The relative said that she was with the two young men for the entire period when they were being treated, and witnessed everything that occurred at the hospitals. She alleged that she also was present when the staff allowed a porter to re-set Constable Anderson’s dislocated hip.
“They said that Shakeel’s hip and shoulder had slipped out and that his leg was broken. They took him to the Emergency Room, spread a mattress on the floor and placed a cloth in his mouth. Then a porter put his (Anderson’s) leg on his shoulder and pulled it to put the hip back in place.”

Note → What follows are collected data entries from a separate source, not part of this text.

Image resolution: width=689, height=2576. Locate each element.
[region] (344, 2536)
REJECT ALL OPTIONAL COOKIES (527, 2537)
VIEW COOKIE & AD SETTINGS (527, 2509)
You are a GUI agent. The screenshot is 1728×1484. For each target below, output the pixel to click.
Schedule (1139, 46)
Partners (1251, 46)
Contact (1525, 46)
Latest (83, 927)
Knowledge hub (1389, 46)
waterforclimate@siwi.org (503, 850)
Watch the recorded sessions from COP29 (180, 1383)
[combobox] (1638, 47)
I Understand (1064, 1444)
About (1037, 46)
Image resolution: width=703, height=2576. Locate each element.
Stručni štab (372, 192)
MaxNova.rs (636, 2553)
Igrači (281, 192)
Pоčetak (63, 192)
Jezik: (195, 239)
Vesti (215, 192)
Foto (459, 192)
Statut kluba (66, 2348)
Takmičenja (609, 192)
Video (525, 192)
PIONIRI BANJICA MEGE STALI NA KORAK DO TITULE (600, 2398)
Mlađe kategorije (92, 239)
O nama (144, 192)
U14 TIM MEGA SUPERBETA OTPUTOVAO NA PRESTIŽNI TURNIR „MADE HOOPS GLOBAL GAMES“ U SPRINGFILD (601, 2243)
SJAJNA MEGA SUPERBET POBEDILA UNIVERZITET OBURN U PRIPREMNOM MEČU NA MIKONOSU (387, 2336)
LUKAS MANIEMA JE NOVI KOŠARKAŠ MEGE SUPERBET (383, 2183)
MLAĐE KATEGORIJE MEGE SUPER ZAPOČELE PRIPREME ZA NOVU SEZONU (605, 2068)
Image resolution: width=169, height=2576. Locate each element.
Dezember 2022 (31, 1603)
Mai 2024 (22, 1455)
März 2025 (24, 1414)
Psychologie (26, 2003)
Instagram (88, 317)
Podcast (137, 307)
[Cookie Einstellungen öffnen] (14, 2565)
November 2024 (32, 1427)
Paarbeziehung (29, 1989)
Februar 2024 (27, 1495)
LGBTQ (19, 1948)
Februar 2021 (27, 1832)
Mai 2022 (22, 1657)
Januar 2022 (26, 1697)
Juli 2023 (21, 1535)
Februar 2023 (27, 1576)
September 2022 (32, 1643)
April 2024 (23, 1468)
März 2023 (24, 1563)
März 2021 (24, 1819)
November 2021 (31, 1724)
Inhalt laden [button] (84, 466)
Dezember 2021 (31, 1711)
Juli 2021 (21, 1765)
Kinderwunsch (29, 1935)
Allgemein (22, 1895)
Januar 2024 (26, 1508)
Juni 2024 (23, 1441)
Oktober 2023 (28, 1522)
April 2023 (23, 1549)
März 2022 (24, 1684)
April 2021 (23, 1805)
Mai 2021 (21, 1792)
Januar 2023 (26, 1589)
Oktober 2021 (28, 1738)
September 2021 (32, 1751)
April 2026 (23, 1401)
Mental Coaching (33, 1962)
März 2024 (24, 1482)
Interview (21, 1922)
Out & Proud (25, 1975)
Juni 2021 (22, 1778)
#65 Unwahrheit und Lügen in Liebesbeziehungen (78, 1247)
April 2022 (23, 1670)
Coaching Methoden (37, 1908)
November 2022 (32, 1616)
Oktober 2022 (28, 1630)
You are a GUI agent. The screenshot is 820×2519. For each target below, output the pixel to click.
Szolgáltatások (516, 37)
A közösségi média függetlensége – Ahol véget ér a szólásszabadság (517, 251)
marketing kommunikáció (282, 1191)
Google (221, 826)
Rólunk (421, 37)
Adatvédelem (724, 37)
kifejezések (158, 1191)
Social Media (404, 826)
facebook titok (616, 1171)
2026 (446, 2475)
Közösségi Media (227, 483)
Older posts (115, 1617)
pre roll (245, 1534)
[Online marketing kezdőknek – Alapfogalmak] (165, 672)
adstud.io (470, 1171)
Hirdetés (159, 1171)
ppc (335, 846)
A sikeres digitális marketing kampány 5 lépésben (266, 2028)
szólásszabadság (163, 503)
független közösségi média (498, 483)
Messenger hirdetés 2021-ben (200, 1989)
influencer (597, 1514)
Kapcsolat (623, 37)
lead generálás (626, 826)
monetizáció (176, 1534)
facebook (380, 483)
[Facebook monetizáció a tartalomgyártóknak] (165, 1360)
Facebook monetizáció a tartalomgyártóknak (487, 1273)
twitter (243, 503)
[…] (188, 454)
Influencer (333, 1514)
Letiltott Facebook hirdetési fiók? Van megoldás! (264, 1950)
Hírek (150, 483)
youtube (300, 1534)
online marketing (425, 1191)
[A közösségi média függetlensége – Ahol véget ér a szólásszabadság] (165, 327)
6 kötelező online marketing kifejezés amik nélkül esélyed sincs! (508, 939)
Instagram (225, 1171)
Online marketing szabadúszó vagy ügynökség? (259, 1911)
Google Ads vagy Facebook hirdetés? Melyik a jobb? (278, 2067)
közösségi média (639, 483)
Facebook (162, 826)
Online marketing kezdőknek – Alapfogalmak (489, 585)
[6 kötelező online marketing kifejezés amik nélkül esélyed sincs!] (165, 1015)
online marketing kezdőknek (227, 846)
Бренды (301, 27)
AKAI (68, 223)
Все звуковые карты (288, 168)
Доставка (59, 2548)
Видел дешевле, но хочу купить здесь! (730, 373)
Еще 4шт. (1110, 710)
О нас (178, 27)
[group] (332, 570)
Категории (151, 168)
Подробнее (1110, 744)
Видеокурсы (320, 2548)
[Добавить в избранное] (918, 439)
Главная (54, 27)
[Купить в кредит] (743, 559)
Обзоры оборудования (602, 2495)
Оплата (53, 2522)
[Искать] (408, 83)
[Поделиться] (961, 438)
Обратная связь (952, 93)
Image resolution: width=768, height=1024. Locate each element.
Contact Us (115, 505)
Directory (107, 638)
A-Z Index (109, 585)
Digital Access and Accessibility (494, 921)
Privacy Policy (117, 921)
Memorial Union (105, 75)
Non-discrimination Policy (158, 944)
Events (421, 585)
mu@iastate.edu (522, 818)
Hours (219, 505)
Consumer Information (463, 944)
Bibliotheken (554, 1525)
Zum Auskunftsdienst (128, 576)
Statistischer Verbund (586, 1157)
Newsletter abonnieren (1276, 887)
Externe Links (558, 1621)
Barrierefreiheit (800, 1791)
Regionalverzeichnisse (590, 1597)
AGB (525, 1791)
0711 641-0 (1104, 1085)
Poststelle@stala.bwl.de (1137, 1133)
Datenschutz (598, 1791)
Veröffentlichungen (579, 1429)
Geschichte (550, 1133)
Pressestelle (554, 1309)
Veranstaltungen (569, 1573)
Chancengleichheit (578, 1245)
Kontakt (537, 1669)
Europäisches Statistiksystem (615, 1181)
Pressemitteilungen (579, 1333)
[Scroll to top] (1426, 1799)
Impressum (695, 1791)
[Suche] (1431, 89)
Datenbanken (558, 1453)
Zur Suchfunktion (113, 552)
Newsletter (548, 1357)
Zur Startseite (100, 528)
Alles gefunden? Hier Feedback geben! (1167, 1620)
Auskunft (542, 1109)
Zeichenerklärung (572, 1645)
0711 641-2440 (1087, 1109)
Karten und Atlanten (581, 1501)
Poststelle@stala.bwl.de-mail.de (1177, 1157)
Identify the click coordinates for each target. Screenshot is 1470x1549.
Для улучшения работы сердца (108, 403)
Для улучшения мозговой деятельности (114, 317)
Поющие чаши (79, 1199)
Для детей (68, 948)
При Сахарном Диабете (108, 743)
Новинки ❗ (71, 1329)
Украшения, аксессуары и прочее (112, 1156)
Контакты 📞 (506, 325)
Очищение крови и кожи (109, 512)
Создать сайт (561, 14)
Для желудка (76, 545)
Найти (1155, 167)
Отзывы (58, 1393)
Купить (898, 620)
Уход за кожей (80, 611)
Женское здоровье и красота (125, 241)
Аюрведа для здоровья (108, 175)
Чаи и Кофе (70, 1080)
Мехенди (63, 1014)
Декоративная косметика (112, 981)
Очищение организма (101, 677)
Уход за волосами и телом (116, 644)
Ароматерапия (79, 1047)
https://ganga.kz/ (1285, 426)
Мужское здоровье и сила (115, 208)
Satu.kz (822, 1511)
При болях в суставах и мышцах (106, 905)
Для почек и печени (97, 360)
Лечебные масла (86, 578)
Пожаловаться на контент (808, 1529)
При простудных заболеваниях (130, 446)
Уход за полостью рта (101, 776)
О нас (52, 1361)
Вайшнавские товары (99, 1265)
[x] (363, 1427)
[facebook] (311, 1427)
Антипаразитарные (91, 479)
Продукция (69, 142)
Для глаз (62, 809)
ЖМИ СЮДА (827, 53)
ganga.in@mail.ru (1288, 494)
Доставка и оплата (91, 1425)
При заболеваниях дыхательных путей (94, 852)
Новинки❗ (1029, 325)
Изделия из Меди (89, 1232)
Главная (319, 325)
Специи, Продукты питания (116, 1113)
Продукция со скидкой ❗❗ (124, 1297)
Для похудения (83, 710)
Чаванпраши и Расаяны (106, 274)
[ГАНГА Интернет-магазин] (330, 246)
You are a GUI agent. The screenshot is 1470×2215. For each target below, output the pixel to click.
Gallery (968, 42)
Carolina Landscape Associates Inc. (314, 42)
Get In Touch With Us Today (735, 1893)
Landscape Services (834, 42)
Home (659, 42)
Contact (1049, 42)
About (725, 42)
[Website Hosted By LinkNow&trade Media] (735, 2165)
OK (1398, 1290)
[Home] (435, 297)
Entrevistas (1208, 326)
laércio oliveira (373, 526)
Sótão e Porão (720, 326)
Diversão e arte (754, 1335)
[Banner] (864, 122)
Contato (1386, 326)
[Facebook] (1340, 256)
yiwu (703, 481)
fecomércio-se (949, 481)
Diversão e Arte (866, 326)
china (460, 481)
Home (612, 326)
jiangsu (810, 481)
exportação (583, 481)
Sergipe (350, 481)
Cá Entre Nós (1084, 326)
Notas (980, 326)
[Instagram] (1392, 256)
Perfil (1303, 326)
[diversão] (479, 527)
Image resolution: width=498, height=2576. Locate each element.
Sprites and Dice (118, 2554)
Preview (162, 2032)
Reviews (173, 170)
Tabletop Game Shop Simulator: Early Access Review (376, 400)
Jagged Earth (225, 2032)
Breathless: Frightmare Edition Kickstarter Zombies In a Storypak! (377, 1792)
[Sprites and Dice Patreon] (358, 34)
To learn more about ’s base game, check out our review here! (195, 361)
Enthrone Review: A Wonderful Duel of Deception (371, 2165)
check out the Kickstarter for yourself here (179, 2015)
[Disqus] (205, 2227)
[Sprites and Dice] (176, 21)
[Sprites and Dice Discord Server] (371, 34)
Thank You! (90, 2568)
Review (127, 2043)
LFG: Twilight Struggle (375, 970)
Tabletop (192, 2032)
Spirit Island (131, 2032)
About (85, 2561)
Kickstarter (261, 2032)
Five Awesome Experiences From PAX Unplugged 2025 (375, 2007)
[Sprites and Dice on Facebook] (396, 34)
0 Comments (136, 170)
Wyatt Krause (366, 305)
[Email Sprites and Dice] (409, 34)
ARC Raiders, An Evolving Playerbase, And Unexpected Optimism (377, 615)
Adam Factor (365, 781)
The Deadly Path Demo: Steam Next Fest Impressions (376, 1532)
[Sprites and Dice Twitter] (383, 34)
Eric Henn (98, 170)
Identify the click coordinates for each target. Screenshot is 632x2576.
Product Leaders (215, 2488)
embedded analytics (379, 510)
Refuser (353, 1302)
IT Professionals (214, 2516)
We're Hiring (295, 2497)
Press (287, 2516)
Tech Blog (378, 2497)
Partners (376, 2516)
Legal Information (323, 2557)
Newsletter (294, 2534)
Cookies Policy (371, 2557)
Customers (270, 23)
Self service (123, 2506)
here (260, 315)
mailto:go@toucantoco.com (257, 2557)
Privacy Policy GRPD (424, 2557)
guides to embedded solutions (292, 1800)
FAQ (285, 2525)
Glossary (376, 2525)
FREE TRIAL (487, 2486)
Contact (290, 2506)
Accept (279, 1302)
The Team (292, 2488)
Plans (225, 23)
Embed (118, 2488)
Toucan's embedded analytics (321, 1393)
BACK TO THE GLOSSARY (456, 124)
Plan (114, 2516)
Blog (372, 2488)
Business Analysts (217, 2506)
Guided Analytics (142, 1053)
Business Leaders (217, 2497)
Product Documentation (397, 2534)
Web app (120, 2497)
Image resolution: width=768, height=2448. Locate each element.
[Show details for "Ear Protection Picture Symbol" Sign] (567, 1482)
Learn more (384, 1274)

But according to the woman, the policeman’s condition worsened drastically when a male intern reset the dislocated shoulder. “From the time he fix the shoulder, Shakeel’s chest started to swell,” she alleged. A female doctor diagnosed that the patient had sustained a punctured lung. At that point, two other physicians attended to Anderson and suggested that he was bleeding internally.
Kaieteur News was told that the physicians attempted to get a female technician to take another X-ray of the patient. By then, it was after 16:00 hrs and the X-ray technician allegedly informed a relative who was sent to call her that her shift had ended. “She said she has to cook her husband’s dinner and she only works up to four o’clock and is was already six,” the friend alleged.
She said that one of the physicians consulted a manual, then made a small incision in the policeman’s side and inserted a tube to drain the blood. However, the relative alleged that the doctor had to make a second incision after apparently blundering the procedure.
Anderson was reportedly then given oxygen. Kaieteur News understands that relatives of the injured men then requested that the patients be transferred to the Woodlands Hospital. The doctor who had inserted the tube accompanied the patients in an ambulance.
The family friend alleged that when they arrived, a physician at the private hospital informed the West Demerara Hospital staff that they had inserted the draining tube incorrectly and that Anderson was still bleeding internally. The tube was reportedly also the wrong size and even the apparatus to give the patient oxygen was malfunctioning, the woman said.
“Then the doctor showed how the tube should be inserted and the blood started to come out,” the woman said. But by then, Anderson’s condition had worsened and he succumbed some 15 minutes later, the still-distraught friend said.
“The doctor (at Woodlands) said that it is sad that he had to die when his injury was not life-threatening.” The woman is related to Anderson’s injured friend, Sadiki Fraser, and said that he is still traumatized by the ordeal.
“It’s one month (since the tragedy) and it’s bringing back everything,” a relative of Anderson’s told Kaieteur News.
A source with several years experience as a health care professional said that the case highlighted the poor quality of health care in Region Three.
“The management is very poor in this Region, if they can’t manage an emergency transfer. They played around for four and a half hours with these young men’s lives. They arrived at around 2.15 p.m. at the Leonora Cottage Hospital, then were transferred to the West Demerara Regional Hospital without a proper diagnosis. Is this what health care has turned to?”
The source also expressed the view that the case also highlighted the need for interns to work under the guidance of experienced doctors before being allowed to work unsupervised.